I can't find my essay on bi polar anywhere on my computer. I looked to see if I deleted it accidentally and I didn't. I'm sorry you only got to read the beginning on my ride with bi polar. If I ever find it, I'll be sure to post the whole thing in its entirety. I'm also sorry for neglecting my readers for so long. Not writing any posts not even updates. I have no excuses, I've been on the Internet, and even set up a page for my book. I've let the cat out of the bag that I've been working on my second book. A novel, a fictionalized account of my youth. I'm not very far, about 35 pages in. That's with large text. At least this time I am writing on Microsoft Word, and not Microsoft Works. It helps to have the help with my grammar. Although I think a lot of people would be surprised at how much better my grammar has gotten since I wrote my first book, syntax too.
Onto other news. Now days I'm super anti-drug. I don't push it on other people, if someone is using I just tell them about treatments available to them. On the other hand I'm more aware of the shit that goes on outside the Methadone clinic. Idiots can't even drive down the road a little ways and sell and buy their drugs. They do it all right there in the parking lot. People like that are what give the Methadone clinic a bad name. The gas station across the street doesn't like when we (the methadone clients) come in the store, or even the parking lot. Now in the morning they have a cop patrolling that area. What is wrong with going down the road to the mall where there are tons of cars, and nobody would notice if you pulled up to someone and jumped in their car. Seriously the mall is maybe two miles up the road...if that. That's why my dealer always did. My heroin dealer, I never bought or sold anything at the methadone clinic in Green Bay. Hawaii is a different story. It was right next to Best Buy and the parking lot was always packed there, so I'd often buy Xanax right there outside the clinic.

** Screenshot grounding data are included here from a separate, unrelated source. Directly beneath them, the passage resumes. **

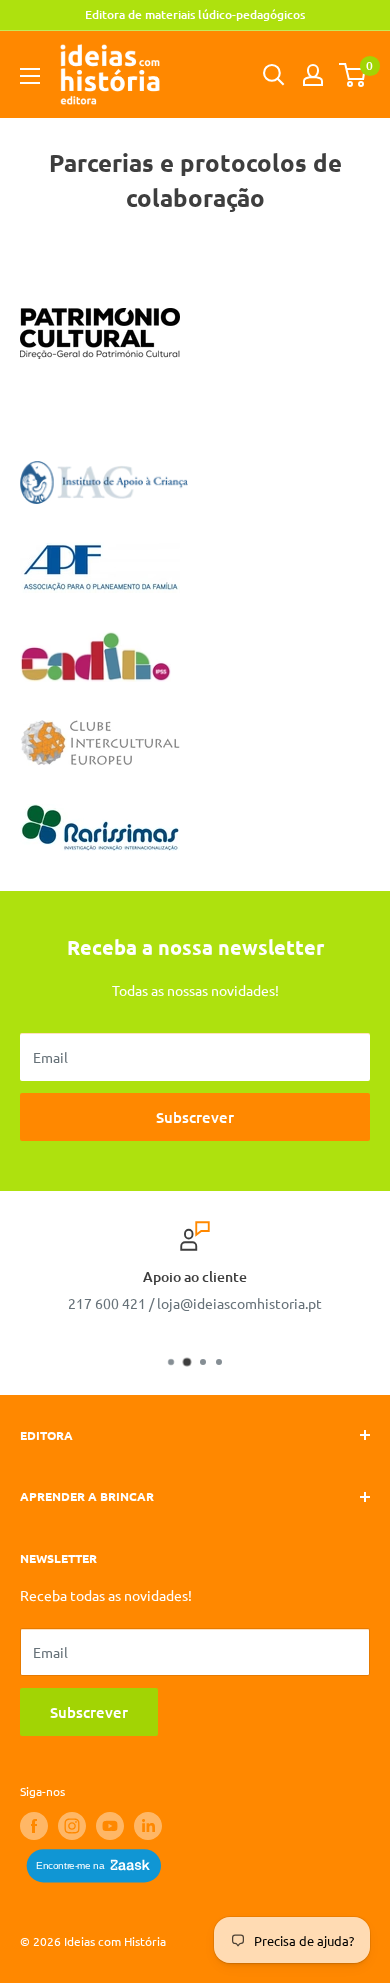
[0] (353, 75)
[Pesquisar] (274, 75)
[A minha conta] (313, 75)
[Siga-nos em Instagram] (72, 1826)
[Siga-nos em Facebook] (34, 1826)
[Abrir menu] (30, 76)
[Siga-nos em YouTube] (110, 1826)
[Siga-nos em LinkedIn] (148, 1826)
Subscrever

Hawaii was a lot different scenario and people didn't judge us. Homeless lived all around there, and a lot of the homeless who lived near the clinic were clients who slept there so they could be close to the clinic in the morning so not to miss dosing hours. I'm trying to minimize what I did, it was wrong. I should have not bought drugs near the Methadone clinic. Here in Green Bay the clinic is super strict, but in Hawaii it was all "cool". I'd pop positive for benzo's and I'd tell my councilor I had a script to Clonazepam. She never once asked me to bring in proof. The only thing they really gave a fuck about was opiates, coke, and ice. They didn't even talk about weed as a drug, it was like smoking cigarettes. They expected you to smoke it. It makes me sick so I can't use weed. I do like shrooms and LSD as well as E. I would love to take all three at the same time. Has anyone reading this ever done that? If so please tell me what it was like.
My mood has plummeted from mixed to just depressed. I think it has to do with the extra Clonazepam. I even stopped taking them in the A.M. and I'm still sleeping all the time. I can lie my head down right now and fall asleep in seconds. I got back on my thyroid medication. I had to for the clinic. They took my blood and my levels are high, and I told them it’s because of the Clonazepam, but they just assume I'm taking extra off the street. Now I proved it could be due to my thyroid, and they are going to test again two months from now after I've been on the medication for enough time to let it work. I'm also on Abilify again 10mgs and Welburtin 450mgs. I take these during the day, as they are supposedly meds that keep you awake, but they were making me too sleepy, so I am now taking them at night as well as my Clonazepam. Just to be clear, I'm not taking 4mgs of Clonazepam at night, I'm only taking the 2mgs I'm supposed to. I might even cut it down to one if this mega sleep doesn't stop. Don't get me wrong I love sleeping, but not during the day. I feel like I've wasted my life away that day. I can sleep all day, and sleep all night no problem. I'd say 20 hours a day is not unusual for me.
I gots to go. I'm falling asleep writing this. You know what sucks the most, I can't read, and I've nothing to journal about.